À côté du répertoire classique, vous affirmez que le musette est votre premier amour, et que l’on n’oublie jamais son premier amour. Quel est votre morceau de musette préféré et pourquoi ?

Je dirais Flambée montalbanaise de Gus Viseur, parce que c’est la valse swing musette par excellence. Cette pièce est merveilleuse. D’ailleurs, je préfère de loin l’écouter que la jouer, car je trouve que je ne la joue pas toujours très bien. Pour la petite histoire, on l’a enregistrée sur notre album Le Pari des Bretelles, et cela a généré un nombre incroyable d’écoutes sur les plateformes de streaming. Ceux qui ne connaissent pas l’accordéon doivent l’écouter joué par Gus Viseur !

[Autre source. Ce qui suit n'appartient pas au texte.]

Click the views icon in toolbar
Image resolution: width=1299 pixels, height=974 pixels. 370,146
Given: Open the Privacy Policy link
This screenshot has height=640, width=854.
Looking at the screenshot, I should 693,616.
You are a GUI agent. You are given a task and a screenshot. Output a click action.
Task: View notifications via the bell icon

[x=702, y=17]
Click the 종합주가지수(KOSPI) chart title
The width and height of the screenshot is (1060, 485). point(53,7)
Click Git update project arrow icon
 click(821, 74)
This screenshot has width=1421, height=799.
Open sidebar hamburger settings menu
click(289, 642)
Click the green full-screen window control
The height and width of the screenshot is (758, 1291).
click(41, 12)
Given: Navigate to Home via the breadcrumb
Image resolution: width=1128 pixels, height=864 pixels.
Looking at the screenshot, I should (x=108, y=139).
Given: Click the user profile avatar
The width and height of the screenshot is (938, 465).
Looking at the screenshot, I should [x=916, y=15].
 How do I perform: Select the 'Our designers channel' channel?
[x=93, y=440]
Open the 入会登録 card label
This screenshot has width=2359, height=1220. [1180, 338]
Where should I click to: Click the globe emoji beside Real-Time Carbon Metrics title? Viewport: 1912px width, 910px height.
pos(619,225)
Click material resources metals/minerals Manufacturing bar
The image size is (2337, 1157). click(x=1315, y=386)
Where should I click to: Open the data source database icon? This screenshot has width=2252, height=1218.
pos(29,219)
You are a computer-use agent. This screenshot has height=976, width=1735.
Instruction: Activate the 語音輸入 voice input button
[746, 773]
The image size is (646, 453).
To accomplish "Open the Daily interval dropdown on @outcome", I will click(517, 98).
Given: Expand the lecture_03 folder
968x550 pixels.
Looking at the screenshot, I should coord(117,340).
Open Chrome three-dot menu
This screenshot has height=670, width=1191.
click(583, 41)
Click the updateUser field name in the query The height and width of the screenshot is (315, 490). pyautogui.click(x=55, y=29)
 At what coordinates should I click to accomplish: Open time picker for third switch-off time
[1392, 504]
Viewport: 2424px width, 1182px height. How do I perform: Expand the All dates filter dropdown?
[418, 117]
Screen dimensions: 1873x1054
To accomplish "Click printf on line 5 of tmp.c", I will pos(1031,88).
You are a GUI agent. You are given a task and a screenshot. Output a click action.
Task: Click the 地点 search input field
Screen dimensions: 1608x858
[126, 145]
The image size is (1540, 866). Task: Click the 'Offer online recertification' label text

Vos collaborations se multiplient, et nous pouvons citer dernièrement la création d’un duo avec Thibaut Garcia. Comment se nouent ces collaborations ?

Elles naissent souvent par hasard. La première rencontre déterminante a été celle avec le Quatuor Hermès et Édouard Macarez, contrebassiste au Philharmonique de Radio France. Au départ, c’est bien simple, je ne connaissais personne. J’ai écouté plusieurs quatuors, puis j’ai simplement envoyé un mail au Quatuor Hermès, et cela a fonctionné ! Yann Dubost m'a présenté Édouard et immédiatement le courant est passé !

Félicien Brut et Thibaut Garcia
© Nora Houguenade

Ensuite, ce sont des concours de circonstances. J’ai rencontré Thibaut Garcia à Châteauroux où j’étais professeur au Conservatoire. À l’époque, j’étais bénévole au Festival Debussy. Je faisais le chauffeur des artistes et j’avais pour mission d’aller chercher Thibaut à l’aéroport. Sur le retour, on a beaucoup discuté et immédiatement sympathisé. Et puis, il y a 18 mois, on s’est retrouvé, car on s’est rendu compte qu’on avait la même attachée de presse, et on s’est dit qu’il fallait qu’on joue ensemble. Ce sont donc souvent des rencontres fortuites ! Le point commun entre toutes ces personnes, c’est que je les admire beaucoup musicalement, mais aussi que je les aime profondément, humainement parlant. Je crois que je serais très malheureux de jouer avec des gens avec qui je n’ai pas cette affinité.

Pour finir, quels sont pour vous les avantages de la petite forme ?

L’avantage de ces petites formations, c’est l’enrichissement que m’apportent les musiciens avec qui je joue. Tous les gens avec qui je travaille m’apprennent sur leur parcours, sur la manière de travailler, de penser la musique, sur leurs choix et leurs goûts esthétiques en termes de répertoire. La magie de la musique de chambre, c’est d’accepter de mêler nos individualités pour en sortir plus forts, plus riches, plus pertinents. C’est une joie immense.